The Constitutional Court considered the origin, development and application of the concept of derivative misconduct in the matter of NUMSA obo Khanyile Nganezi and Others v Dunlop Mixing and Technical Services (Pty) Limited and Others(2019) ZACC 25. This judgement is most instructive in that it not only provides guidelines on the factors to be considered when relying on derivative misconduct, but also emphasises that reliance on derivative misconduct should not be to the exclusion of exploring and proving, directly or indirectly, employees’ participation in, or association with, primary misconduct.
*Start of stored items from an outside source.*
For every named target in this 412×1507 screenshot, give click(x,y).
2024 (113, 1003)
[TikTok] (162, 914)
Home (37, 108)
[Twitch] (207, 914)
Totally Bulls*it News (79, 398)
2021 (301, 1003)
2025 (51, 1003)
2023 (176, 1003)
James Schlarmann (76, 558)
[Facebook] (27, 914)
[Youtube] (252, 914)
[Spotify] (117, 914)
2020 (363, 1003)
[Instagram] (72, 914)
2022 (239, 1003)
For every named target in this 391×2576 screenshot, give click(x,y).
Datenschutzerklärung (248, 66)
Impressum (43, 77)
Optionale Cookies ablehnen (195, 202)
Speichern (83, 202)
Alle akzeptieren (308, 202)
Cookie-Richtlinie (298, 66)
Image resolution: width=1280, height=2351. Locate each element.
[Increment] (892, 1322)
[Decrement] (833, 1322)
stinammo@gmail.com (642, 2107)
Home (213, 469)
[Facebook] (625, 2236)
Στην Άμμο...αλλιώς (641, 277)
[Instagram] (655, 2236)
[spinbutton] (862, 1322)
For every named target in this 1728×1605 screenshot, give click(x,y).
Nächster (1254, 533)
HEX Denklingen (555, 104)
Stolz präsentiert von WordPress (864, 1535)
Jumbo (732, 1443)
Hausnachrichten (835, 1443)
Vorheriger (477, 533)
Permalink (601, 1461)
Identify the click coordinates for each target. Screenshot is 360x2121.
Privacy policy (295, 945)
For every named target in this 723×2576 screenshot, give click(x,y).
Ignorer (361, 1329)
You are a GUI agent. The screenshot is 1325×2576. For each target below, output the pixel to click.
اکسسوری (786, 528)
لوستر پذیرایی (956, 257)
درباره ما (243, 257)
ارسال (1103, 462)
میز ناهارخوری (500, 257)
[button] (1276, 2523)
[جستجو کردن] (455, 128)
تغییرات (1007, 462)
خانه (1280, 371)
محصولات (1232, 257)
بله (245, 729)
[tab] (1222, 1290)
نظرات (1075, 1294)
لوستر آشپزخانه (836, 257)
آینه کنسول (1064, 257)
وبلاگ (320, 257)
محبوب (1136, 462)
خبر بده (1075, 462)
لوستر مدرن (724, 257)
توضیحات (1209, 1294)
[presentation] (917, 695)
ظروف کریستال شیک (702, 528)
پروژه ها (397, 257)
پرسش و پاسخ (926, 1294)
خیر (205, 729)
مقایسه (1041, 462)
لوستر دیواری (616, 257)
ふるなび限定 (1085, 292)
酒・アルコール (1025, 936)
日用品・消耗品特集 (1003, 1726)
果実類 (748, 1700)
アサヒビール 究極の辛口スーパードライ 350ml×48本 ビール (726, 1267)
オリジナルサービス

On 22 August 2012, the employees of Dunlop Mixing and Technical Services Proprietary Limited (Dunlop) embarked a protected strike. As is unfortunately often the case, the strike was immediately accompanied by violence and despite Dunlop obtaining an urgent interdict to stop the violence, the violence continued and escalated over the following month. Negotiations between Dunlop and the employees’ trade union, NUMSA, also did not stop the violence. Dunlop called upon NUMSA to assist it in identifying those employees who were responsible for the violence, but not NUMSA did not respond. Dunlop ultimately dismissed all its employees on 26 September 2012.
NUMSA challenged the dismissal of its members at the CCMA. The arbitrator distinguished between three categories of employees namely, those who were positively identified as committing violence, those who were identified as present when the violence took place, but did not physically participate, and those who were not positively and individually identified as being present when violence was being committed. The arbitrator reinstated those employees who were not positively identified as being present when violence was being committed. Dunlop challenged the reinstatement of those employees by way of review proceedings in the Labour Court, relying on the principle of derivative misconduct. The Labour Court granted the review. NUMSA appealed to the Labour Appeal Court (LAC) to overturn the Labour Court’s order but this appeal was dismissed.
In considering the litigation preceding the appeal to the Constitutional Court, the court carefully considered the grounds upon which the arbitrator as well as the Labour and LAC relied upon for their decisions. Considerable emphasis was placed on the presence of the employees during the violent episodes in these tribunals. The Labour Court overturned the arbitrator’s decision on the basis that the arbitrator acted unreasonably in finding that there was no evidence that the applicants were present during the violent episodes and in so doing, the arbitrator ignored the circumstantial evidence and inferential reasoning that should have followed from it. The Labour Court held that their derivative misconduct consisted of a failure to inform the employer of the identity of the perpetrators of violence or exonerating themselves by explaining that they were not present and could not identify the perpetrators. This conduct was held to be a breach of the employees’ duty of good faith. The Labour Appeal Court upheld the Labour Court’s decision and approach.
The Constitutional Court debunked the notion that reliance, whether directly or indirectly, and by inferential reasoning of the presence of employees is required in establishing a link to the misconduct of other employees. Instead, the Constitutional Court found that presence at the scene is not required but prior or subsequent knowledge of the violence and the necessary intention relation thereto is required.
The Constitutional Court also considered the basis upon which derivative misconduct imputes guilt to those who were not involved in the primary misconduct. The basis upon which derivative misconduct has been justified in earlier decisions of the Labour Court and LAC was based on the breach of a fiduciary duty or good faith obligation towards the employer. The Constitutional Court held that fiduciary duties are not implied by law into all employment relationships. Similarly, the contractual duty of good faith does not as a matter of law imply the imposition of a unilateral obligation on employees to disclose information of misconduct of their co-employees to the employers. The court held that since the contractual obligation of good faith is a contested one, it must, at the very least, be of reciprocal nature. The court further held that inferring the duty of disclosure on the basis of good faith can never be unilateral and such a duty to disclose must be accompanied by reciprocal, concomitant duty on the part of the employer to protect the employees’ individual rights including fair labour practices and the right to effective collective bargaining.
This judgement cautions against relying upon derivative misconduct as an easy way of imputing guilt in respect of employees where there is no clear and direct evidence of any misconduct. That being said, it is still possible to rely on derivative misconduct where all avenues of establishing guilt is not possible provided satisfactory guarantees are given to those required to speak up.